Opinion

The cost of waiting for perfect information

There is a pattern that repeats itself with striking regularity across organisations of every size and sector: a decision that should take days takes months, and a decision that should take weeks quietly disappears into the next planning cycle.
Not because the matter is genuinely unresolvable, but because the people responsible for it are waiting — for one more report, one more consultation, one more dataset that might finally make the right answer self-evident.
What makes this pattern difficult to confront is that it does not look like avoidance. It looks like rigour. The language surrounding it is almost always the language of quality: due diligence, thorough analysis, stakeholder alignment, evidence-based decision-making. These are not empty phrases. They reflect genuine organisational values, and in many contexts, they reflect hard lessons learned from decisions made too hastily. The culture of caution has a history behind it.
But something else is also happening, and it tends to go unexamined.
Beneath the stated desire for better information lies a more uncomfortable truth: organisations often pursue additional analysis not because the existing information is insufficient, but because no amount of information feels sufficient when the stakes are high and the outcome is uncertain. The reports are commissioned not to answer the question, but to share the burden of answering it. If the analysis recommends a course of action and things go wrong, responsibility is distributed. If the analysis is still ongoing, the decision remains suspended — and so does accountability.
This is the dynamic that rarely surfaces in conversations about organisational decision-making, because it implicates something more personal than process. The appetite for more data is, in many cases, a structural response to a leadership environment where being wrong carries a heavier cost than being slow.
When organisations consistently punish poor outcomes more than they reward timely judgement, they produce exactly the behaviour they claim to find frustrating: committees that meet indefinitely, strategies that are perpetually refined, and senior leaders who have mastered the art of forward-scheduling a decision without ever quite making one.
The organisational cost of this is real, though it is almost impossible to measure directly. Missed opportunities do not appear on a balance sheet. The partnership that drifted elsewhere while approval processes ran their course leaves no trace. The competitor who moved while the internal working group finalised its terms of reference does not announce what window they exploited.
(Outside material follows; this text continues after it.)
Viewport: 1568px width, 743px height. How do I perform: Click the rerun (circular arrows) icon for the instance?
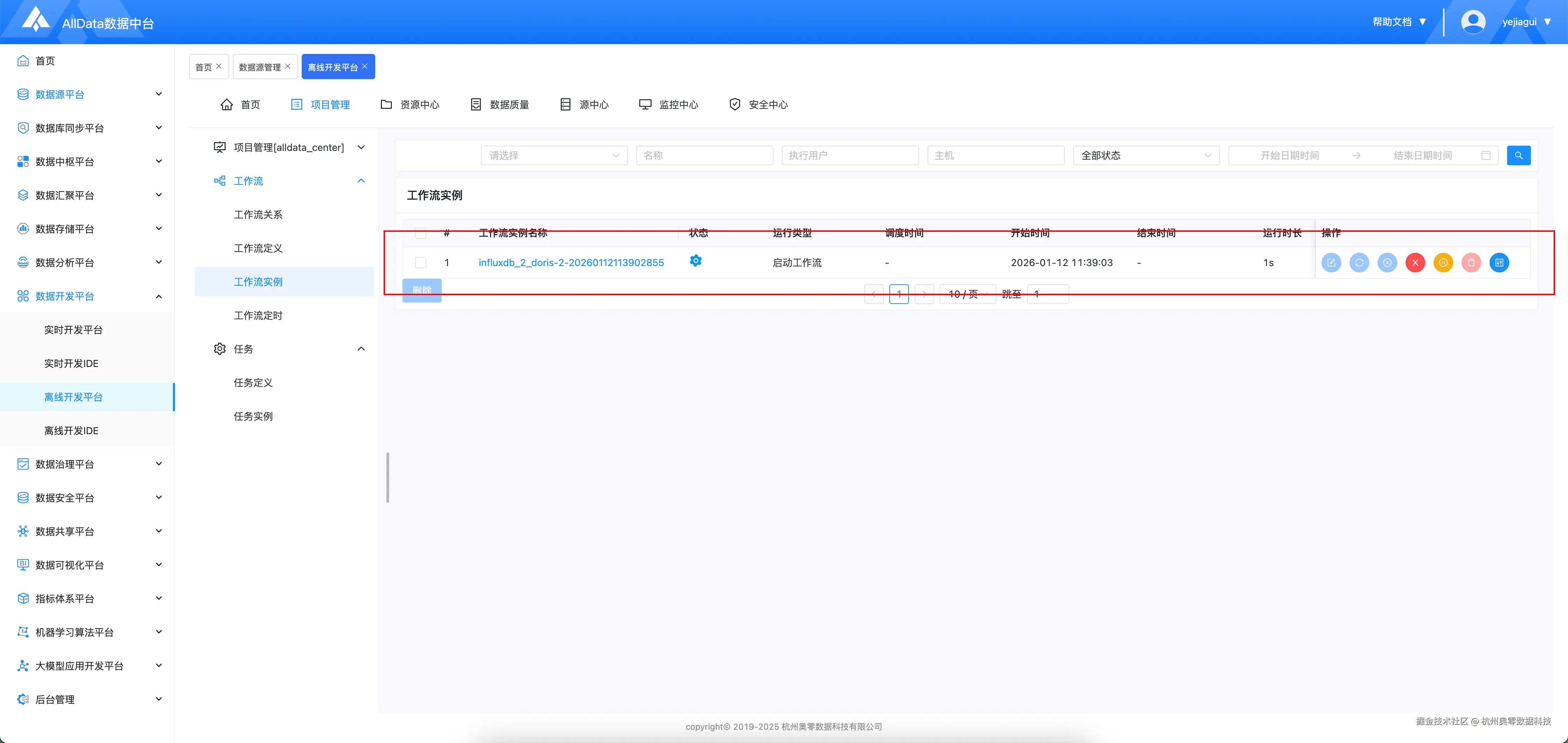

The erosion of credibility among people inside the organisation — those who brought the decision forward, built the case, and watched it stall — rarely surfaces until those people have already left. Delay distributes its damage quietly and across time.
What goes largely unnoticed is how thoroughly this pattern reshapes the organisation over years. Teams learn to read the system. They understand that decisions require insulation, that recommendations need pre-approval before formal approval, that the real skill is not analysis but navigation. The energy that might otherwise go toward judgement goes toward process management. The organisation becomes progressively more sophisticated at preparing to decide, and progressively less practised at actually deciding.
There is an assumption embedded in all of this that deserves closer attention: that the quality of a decision is primarily a function of the quality of the information supporting it. It is an assumption so widely held that it rarely gets stated at all. It simply shapes behaviour — the calls for more data, the extended timelines, the reluctance to act on what is already known. But information and judgement are not the same thing, and the relationship between them is not linear. Beyond a certain point, more analysis does not produce better decisions. It produces more elaborate justifications for not making one.
Uncertainty is not a temporary problem that careful preparation can eventually resolve. It is the permanent landscape in which all consequential decisions are made. And yet organisations continue to behave as though the right process, applied with sufficient patience, will eventually produce conditions clear enough to act without risk. It will not. What distinguishes leaders who move organisations forward from those who preside over elaborate standstills is not access to better information. It is the willingness to exercise judgement precisely when the information runs out — to accept that leadership was never the elimination of uncertainty, but the disciplined, considered decision to act in its presence. That capacity cannot be commissioned in a report or confirmed in a meeting. It has to be practised. And the organisations that understand this tend to be led by people who have stopped waiting for certainty they know will never arrive.